I believe you may be interested in a summary of what happened here in Connecticut at the session of our General Assembly which
has just closed, and which was my first as Governor.
You may recall that both in my election campaign and in my inaugural message, my major issues and concerns were these: relief
of Connecticut's housing shortage through a public housing program and a strong eviction law; broadened labor legislation;
greatly increased state aid to education; rebuilding and modernizing of Connecticut' s shamefully antiquated firetrap
mental hospitals; abolition of segregation in the Connecticut National Guard; and reorganization of the state government.
This was a fairly ambitious program and I expected plenty of opposition. The Senate here had a solid Democratic majority,
but, because of Connecticut's notorious "rotten borough" system, the House of Representatives was strongly Republican
-- as it has been since the Civil War. Since the House had even contested the election results and only reluctantly admitted
that I was Governor, I looked for at least similar reluctance if not outright opposition to my legislative program.
I got both -- and it has been a most illuminating, if heated, session. The heat has been intensified because, traditionally
each session of the legislature has been marked by "deals" trading minor court judgeships for legislation. This year
we made it clear at the outset that no deals would be considered.
I am glad to say, however, that in spite of the political split in our Assembly, we were able to get a great deal accomplished.
For instance, our new housing program is, I believe, one of the best state programs in the country. It will enable us to build
10,000 new homes in the next two years for rents of about $42 monthly for a four or four and one-half room home with two bedrooms.

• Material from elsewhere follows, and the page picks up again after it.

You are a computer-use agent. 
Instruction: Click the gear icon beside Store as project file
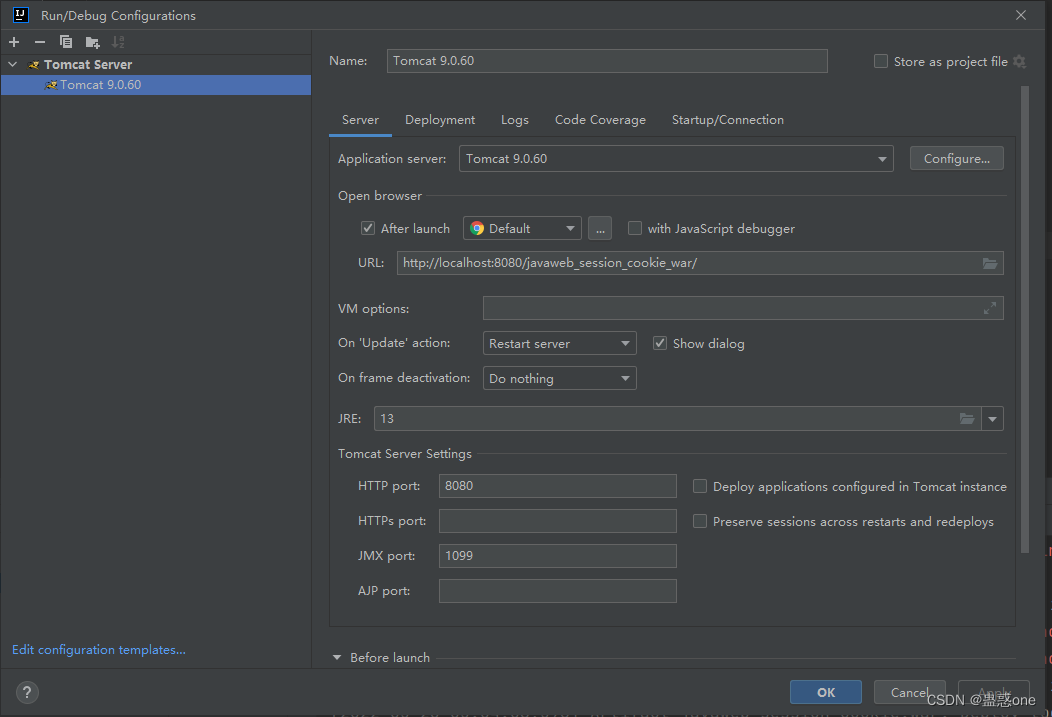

Last year, one out of every eleven tenants in Connecticut was evicted. Our new eviction law, which the Assembly passed early
in the session, is, I am told, the strongest in the United States.

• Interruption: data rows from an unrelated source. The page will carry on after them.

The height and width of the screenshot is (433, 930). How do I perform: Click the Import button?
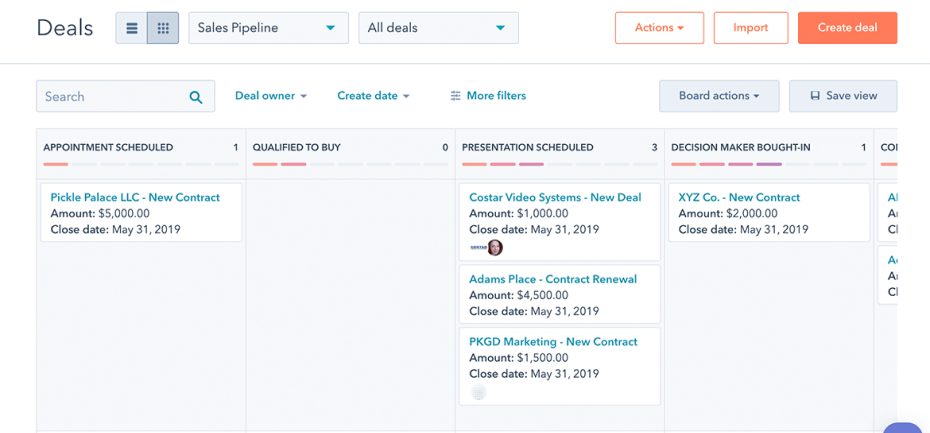[x=750, y=28]
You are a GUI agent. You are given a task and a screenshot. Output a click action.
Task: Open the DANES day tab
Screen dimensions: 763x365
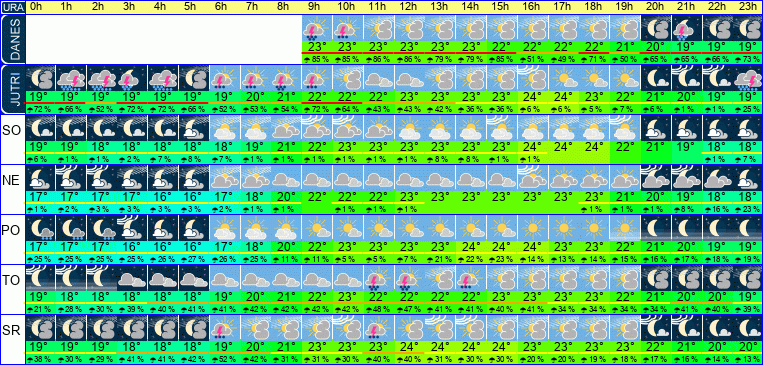click(x=12, y=39)
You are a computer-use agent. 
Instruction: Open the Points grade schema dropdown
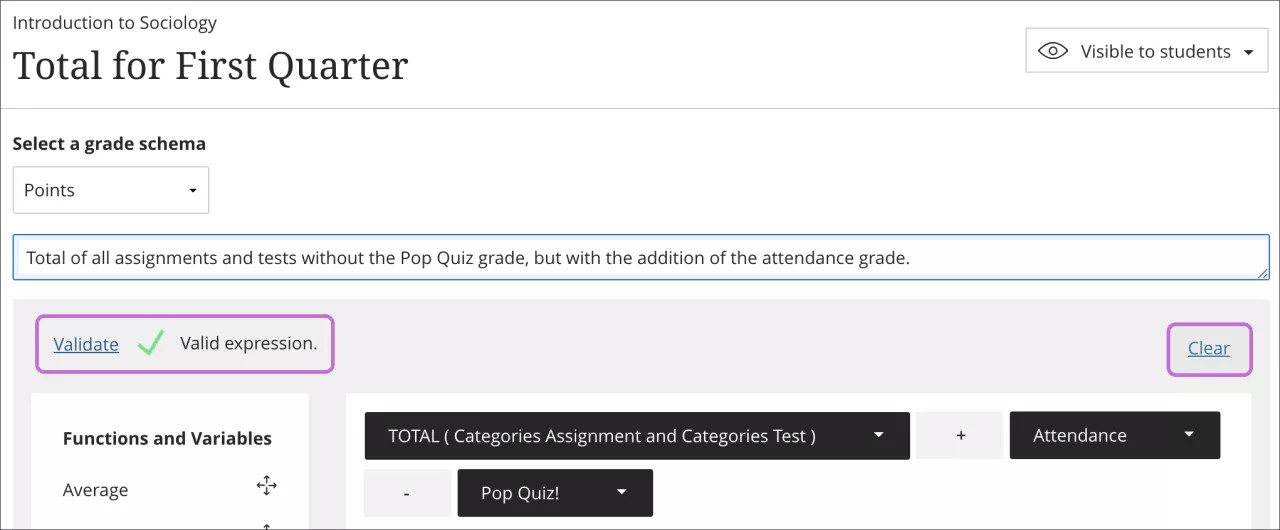point(110,190)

We also managed to secure legislation to eliminate notorious pauper clauses in our Old Age Assistance Act and to bring the
monthly benefits up to a point where old people can live not only in dignity, but with a decent level of security.

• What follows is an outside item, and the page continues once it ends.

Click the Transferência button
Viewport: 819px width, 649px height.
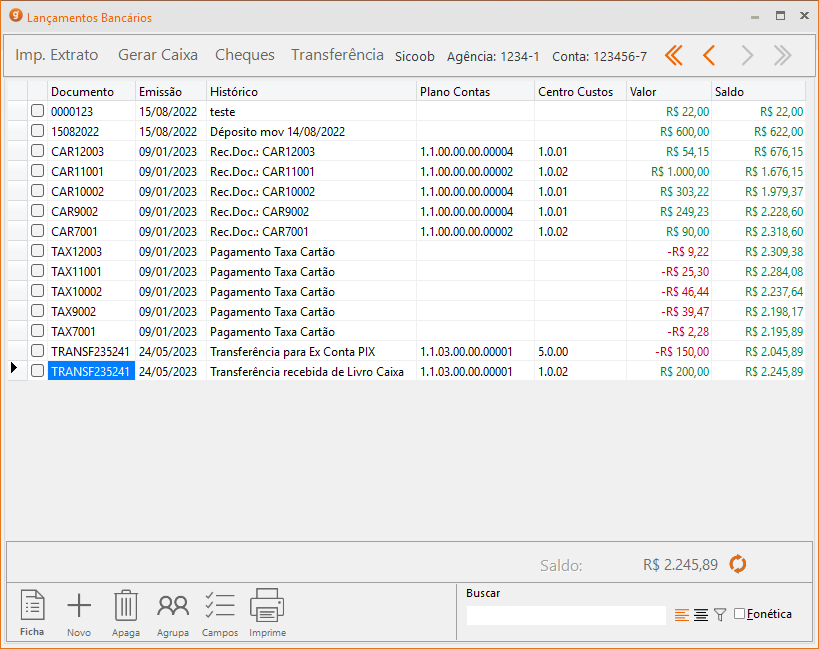coord(337,56)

We finally secured the passage of a bill which eliminates segregation from our National Guard and for the first time in Connecticut
history, allows every Negro citizen equal rights in the state's military services.
Our mental hospital program was partially successful. The bond issue which was recommended by a non-partisan commission and
which I had requested to finance new building of state institutions was cut nearly in half. It is, however, the largest building
program in the state's history. We will, for instance, be able to build completely new institutions for our seniles who
are now cared for in our mental hospitals and who are the main reason for the tremendous overcrowding.
Finally, the Legislature agreed to set up a commission to study the organization of the State Government which I believe will
be the forerunner of a complete and long-overdue reorganization of our costly, antiquated state governmental machinery.
On the other side of the ledger, there are two serious omissions. Somewhat like the Congress in Washington, we were able
to secure almost no action on labor legislation. Our unemployment and workmen's compensation laws, as I pointed out to
the Legislature, should be broadened and improved in several ways in order to bring then abreast of those now in effect in
other progressive states. On this the House of Representatives refused to make any except the most minor changes. This is
particularly unfortunate, since Connecticut like all of New England is experiencing heavier unemployment than other regions
in the United States, and the resulting decline in purchasing power of workers can have a very serious effect on business
On education, too, we were unable to make much progress. Our birth rate is double that of 1939 and schools are already seriously
overcrowded. Without building aid from the state, our local towns will be forced to run double sessions and otherwise lower
their education standards within the next few years.
Since our school aid program had the strongest kind of bi-partisan support among Connecticut educators, parent teacher groups,
the League of Women Voters and many others, I am somewhat appalled, as well as deeply concerned, over the failure of the House
of Representatives to provide adequately for school expansion in the face of clear and urgent need.
We are also left with budget appropriations that, at a conservative estimate, are out of balance by several million dollars.
Although the last six months have been difficult, it has been really a great experience for all of us who have participated
in political life for the first time. I feel that, on the whole, the Assembly session has been a reasonably fruitful one.
And I believe that one of the most important results has been the renewed active interest of Connecticut citizens in the affairs
and actions of their state government. I hope this lively interest will continue and grow even greater. An aroused and vigilant
citizenry is certainly the strongest safeguard for democracy.